### Description of the task:
In the records below, tally every line containing "filter". Report only the total.

### Data for processing:

☆ ☆ ☆ ☆

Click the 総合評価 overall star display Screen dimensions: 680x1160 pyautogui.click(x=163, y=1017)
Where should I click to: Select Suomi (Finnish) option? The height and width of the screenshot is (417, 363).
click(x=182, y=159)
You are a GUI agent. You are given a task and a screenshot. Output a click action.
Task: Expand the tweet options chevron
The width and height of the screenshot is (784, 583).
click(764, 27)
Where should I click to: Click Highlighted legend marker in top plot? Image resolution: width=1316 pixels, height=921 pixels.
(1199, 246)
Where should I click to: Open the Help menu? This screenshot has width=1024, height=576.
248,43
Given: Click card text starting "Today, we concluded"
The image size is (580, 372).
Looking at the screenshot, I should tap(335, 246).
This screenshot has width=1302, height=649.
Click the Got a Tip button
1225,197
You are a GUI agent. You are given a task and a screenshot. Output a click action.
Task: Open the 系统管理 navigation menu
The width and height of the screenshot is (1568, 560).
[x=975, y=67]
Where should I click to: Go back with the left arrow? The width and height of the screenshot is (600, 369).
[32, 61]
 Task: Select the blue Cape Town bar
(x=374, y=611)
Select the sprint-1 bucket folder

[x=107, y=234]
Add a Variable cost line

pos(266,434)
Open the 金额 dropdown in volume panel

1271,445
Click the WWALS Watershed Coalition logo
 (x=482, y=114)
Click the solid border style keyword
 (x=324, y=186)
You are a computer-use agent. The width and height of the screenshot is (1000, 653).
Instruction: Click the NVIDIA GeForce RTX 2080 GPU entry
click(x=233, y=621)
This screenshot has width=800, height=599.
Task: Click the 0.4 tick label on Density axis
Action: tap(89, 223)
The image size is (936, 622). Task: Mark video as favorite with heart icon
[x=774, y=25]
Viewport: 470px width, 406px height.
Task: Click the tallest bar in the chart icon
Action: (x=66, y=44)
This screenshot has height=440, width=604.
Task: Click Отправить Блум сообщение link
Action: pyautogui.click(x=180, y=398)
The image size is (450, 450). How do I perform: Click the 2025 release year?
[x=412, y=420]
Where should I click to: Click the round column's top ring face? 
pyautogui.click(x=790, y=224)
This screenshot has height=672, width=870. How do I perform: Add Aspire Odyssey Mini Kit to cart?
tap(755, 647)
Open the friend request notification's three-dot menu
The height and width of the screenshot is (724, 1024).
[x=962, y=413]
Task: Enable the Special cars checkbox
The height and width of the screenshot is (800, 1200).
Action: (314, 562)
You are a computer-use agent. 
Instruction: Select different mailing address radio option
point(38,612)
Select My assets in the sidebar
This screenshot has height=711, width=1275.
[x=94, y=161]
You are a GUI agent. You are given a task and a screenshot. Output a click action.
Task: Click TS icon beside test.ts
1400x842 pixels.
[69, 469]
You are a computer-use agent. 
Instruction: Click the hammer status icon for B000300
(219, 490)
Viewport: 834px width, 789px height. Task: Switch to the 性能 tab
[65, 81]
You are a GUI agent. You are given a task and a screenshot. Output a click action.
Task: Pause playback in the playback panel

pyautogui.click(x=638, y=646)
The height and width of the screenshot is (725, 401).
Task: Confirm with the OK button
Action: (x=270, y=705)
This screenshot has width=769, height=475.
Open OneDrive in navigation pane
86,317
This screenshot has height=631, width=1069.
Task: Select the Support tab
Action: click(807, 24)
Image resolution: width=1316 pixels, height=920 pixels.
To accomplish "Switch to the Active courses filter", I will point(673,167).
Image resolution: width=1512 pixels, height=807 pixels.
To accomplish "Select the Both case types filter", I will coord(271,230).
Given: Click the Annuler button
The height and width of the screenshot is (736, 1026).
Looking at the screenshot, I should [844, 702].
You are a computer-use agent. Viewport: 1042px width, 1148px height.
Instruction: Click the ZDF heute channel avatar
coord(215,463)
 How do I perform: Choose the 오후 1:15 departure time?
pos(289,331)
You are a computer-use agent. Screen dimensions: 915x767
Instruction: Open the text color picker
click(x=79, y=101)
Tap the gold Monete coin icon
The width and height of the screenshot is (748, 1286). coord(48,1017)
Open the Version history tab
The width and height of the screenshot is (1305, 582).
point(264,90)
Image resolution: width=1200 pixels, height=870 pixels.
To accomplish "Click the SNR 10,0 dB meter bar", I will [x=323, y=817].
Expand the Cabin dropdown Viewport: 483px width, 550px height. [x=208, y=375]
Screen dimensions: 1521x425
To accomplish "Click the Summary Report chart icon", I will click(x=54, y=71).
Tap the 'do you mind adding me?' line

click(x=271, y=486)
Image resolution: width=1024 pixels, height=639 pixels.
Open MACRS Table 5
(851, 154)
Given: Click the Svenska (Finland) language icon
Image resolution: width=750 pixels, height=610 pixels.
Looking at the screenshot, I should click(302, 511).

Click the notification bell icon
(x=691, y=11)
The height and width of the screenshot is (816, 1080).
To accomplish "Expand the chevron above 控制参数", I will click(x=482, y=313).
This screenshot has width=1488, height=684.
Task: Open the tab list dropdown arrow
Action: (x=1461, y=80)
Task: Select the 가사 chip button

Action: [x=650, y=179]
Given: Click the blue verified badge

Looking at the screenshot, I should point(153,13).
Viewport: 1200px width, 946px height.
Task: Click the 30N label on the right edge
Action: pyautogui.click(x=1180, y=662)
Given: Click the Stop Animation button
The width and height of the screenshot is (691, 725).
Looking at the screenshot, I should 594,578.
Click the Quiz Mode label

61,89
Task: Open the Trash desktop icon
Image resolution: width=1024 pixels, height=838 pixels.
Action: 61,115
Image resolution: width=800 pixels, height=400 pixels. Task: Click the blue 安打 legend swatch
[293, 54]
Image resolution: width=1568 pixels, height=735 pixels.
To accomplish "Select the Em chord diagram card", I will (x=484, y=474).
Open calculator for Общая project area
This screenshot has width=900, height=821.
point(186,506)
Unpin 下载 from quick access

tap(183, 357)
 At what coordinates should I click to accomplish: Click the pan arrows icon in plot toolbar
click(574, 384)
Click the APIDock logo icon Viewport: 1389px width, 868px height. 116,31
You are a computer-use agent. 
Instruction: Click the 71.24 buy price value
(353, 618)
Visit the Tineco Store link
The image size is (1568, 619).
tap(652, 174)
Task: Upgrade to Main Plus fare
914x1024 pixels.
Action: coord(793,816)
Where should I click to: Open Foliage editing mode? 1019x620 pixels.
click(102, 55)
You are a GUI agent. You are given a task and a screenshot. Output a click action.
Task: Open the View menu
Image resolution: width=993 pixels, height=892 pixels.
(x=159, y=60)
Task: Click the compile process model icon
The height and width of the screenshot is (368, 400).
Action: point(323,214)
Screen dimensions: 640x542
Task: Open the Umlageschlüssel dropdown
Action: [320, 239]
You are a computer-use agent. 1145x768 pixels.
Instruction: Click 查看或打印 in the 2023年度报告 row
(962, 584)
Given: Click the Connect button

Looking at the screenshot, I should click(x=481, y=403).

☆ ☆ ☆ ☆

### Reply:
2